→ **INSTRUCTIONS FOR THE TASK**: Where does the string "Screenshot" occur in the records below? Copy every line that holds it.

Collection entries
----------

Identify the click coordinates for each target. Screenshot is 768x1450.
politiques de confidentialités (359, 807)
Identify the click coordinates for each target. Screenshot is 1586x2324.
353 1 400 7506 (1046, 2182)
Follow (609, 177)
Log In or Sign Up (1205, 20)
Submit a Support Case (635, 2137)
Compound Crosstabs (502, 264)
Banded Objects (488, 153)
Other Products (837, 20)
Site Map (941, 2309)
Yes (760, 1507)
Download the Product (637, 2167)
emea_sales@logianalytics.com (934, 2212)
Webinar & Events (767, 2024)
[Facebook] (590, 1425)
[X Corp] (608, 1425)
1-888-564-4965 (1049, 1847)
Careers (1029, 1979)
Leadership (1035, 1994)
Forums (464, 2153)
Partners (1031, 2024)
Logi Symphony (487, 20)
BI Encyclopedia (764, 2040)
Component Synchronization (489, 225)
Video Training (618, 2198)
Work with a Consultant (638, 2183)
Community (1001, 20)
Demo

----------

→ **RESPONSE BOX**:
Identify the click coordinates for each target. Screenshot is 768x1450.
Identify the click coordinates for each target. Screenshot is 1586x2324.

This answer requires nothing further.